Example of a Win: Instead of a student saying yes/no to “did you cheat?” you have them flip a (slightly weighted) coin. Heads + student cheated is a 1 but a tail + student didn’t cheat is also a 1. Likewise head+didn’t cheat = 0 and tail+cheat=0. I can give you a full list of students and their responses and you can’t do a damn thing with the data for any individual. Nor is there any key/cryptography that can get to an individuals cheating habits. Our analysis gets weaker but the safety is expansive.
It’s kind of beautiful in its own way
*coin has to be weighted by a known proportion which influences how much safety vs info we want.
PDF Expert from Readdle has an Redact tool that completly and permamntly removes the selected text from the saved PDF. There is no way to recover the text. See: https://support.readdle.com/pdfexpert/en_US/edit-pdfs/remove-sensitive-content
While the help file mentions something about a subscription only feature, I have a full perpetual license and the feature works fine without any subscription.
When I used to work in digital records management, we used software that was primarily used for scanning, or could import PDFs, which converted the PDF pages as image files. When we had to apply redactions, it was done as a modification to the image itself, so when the document was compiled as a PDF there was literally no text there for the OCR engine to recognize. A bit old school compared to some of the tools out there today.
One problem with modern technology is that a lot of people don't understand the layers that can go into digital images or documents - while you may see one thing on the surface, from a digital perspective there are more than the two dimensions you see on the surface of a sheet of paper.
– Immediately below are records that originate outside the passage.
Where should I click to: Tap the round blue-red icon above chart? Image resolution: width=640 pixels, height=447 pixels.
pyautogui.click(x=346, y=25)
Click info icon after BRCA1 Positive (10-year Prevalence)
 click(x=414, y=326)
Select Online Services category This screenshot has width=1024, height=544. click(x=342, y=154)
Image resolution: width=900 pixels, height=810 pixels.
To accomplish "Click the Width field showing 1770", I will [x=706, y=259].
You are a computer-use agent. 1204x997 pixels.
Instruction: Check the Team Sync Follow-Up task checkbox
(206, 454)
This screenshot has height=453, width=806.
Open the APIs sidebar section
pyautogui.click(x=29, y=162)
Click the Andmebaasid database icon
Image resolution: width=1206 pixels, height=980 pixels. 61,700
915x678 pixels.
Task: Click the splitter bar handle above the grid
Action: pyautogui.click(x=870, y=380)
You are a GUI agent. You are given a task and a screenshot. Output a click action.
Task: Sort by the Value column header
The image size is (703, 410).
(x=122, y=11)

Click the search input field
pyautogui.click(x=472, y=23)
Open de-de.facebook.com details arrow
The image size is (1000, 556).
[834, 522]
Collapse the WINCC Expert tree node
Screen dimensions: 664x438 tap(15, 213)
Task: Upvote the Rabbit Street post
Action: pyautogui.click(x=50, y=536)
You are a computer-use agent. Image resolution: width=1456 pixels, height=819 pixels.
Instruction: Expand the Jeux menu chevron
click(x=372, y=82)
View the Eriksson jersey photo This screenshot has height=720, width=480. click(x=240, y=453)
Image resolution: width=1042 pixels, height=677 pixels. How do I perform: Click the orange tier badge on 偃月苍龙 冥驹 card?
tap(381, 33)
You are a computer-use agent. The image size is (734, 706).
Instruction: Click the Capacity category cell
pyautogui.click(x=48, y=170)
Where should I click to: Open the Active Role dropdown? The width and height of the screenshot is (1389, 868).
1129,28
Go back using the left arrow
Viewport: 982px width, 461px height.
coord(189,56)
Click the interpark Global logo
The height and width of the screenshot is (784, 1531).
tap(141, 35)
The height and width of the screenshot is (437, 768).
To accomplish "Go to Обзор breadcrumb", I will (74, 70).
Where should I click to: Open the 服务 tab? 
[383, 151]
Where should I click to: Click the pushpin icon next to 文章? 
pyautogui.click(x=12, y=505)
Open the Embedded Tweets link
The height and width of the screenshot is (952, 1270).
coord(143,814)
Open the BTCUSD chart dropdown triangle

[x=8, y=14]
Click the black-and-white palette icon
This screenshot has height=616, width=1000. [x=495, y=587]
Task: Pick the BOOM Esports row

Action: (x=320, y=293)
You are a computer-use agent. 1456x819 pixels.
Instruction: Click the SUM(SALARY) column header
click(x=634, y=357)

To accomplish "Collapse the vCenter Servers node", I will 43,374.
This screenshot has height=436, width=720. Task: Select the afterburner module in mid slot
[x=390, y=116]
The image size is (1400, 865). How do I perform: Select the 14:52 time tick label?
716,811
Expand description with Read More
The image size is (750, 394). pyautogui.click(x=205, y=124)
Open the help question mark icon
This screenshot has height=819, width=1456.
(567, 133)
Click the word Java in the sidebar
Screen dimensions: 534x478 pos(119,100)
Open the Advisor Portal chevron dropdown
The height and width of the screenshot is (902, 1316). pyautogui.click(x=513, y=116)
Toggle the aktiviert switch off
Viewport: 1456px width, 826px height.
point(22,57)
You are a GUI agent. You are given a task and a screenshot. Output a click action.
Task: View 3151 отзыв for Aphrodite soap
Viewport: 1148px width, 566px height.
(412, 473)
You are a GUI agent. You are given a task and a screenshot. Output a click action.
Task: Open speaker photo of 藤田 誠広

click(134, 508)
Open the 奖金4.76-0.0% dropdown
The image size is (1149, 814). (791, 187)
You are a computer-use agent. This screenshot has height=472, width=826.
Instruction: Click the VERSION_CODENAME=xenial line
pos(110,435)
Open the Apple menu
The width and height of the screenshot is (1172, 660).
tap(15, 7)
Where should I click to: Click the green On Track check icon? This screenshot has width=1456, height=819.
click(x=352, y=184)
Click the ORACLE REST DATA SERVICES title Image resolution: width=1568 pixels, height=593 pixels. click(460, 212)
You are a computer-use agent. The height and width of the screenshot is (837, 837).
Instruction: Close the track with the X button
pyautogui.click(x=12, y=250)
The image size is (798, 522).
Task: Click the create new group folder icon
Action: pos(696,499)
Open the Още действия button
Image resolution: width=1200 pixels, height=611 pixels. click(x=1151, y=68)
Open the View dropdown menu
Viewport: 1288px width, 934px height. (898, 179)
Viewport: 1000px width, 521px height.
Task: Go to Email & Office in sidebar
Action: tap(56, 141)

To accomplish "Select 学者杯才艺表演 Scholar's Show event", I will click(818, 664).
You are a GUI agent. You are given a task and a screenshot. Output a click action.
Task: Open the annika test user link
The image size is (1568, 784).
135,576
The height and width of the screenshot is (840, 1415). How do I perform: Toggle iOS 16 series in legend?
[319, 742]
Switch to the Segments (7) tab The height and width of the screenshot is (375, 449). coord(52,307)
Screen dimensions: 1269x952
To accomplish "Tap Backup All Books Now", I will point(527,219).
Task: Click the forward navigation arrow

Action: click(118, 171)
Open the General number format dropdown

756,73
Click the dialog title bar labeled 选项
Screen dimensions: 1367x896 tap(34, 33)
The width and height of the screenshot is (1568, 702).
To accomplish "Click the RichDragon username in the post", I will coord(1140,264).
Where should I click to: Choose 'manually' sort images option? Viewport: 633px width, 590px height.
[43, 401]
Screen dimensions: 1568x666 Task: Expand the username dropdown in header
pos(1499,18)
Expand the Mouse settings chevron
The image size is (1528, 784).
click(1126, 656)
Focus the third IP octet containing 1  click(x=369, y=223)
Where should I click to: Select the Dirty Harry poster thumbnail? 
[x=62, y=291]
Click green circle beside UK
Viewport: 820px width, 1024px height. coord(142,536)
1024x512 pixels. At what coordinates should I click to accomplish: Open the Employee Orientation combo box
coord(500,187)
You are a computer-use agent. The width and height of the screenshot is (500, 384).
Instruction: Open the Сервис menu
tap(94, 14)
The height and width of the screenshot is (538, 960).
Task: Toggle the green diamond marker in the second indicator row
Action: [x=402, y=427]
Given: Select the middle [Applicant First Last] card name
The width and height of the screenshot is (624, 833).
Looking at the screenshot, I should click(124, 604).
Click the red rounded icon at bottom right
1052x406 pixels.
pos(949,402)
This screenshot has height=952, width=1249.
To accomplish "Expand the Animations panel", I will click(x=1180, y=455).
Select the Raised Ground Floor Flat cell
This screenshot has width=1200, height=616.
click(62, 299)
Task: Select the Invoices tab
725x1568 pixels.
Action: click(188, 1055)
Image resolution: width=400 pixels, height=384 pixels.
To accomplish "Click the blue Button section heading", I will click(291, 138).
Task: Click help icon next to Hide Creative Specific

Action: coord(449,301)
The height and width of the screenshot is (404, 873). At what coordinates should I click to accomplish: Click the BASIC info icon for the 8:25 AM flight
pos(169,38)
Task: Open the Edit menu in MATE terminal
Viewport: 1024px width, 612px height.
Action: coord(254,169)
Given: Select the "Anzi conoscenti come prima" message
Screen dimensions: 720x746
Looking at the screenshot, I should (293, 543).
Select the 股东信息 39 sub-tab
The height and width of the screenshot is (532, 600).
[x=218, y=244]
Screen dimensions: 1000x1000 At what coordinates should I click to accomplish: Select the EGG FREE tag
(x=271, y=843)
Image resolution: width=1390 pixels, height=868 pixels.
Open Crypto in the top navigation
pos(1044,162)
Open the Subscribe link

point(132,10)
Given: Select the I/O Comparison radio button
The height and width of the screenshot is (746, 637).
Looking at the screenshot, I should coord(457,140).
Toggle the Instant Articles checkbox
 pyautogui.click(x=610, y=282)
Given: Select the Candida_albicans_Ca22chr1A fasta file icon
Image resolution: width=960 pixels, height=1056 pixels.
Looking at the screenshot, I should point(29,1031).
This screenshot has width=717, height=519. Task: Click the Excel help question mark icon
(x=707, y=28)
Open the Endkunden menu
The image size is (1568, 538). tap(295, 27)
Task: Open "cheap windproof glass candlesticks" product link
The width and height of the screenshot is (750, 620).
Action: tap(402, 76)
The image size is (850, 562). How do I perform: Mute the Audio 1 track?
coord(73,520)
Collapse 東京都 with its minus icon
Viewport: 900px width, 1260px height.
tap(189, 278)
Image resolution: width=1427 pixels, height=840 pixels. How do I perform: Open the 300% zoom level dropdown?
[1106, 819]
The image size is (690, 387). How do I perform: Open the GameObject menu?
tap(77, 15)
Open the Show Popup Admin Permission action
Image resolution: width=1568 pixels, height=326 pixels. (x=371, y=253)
Another fav is when redactions are partial words due to lack of precision on part of redactor, pronouns are left unredacted when the options of possible people are limited, and redactions are incomplete. In short, lack of attention to detail can make the whole exercise pointless.
I know I once saw a redacted document with *one* instance of the victim's name left in clear text. It was from multiple years ago, so I figured the best thing I could do was to leave it alone rather than bring it to anyone's attention and maybe Streisand Effect it.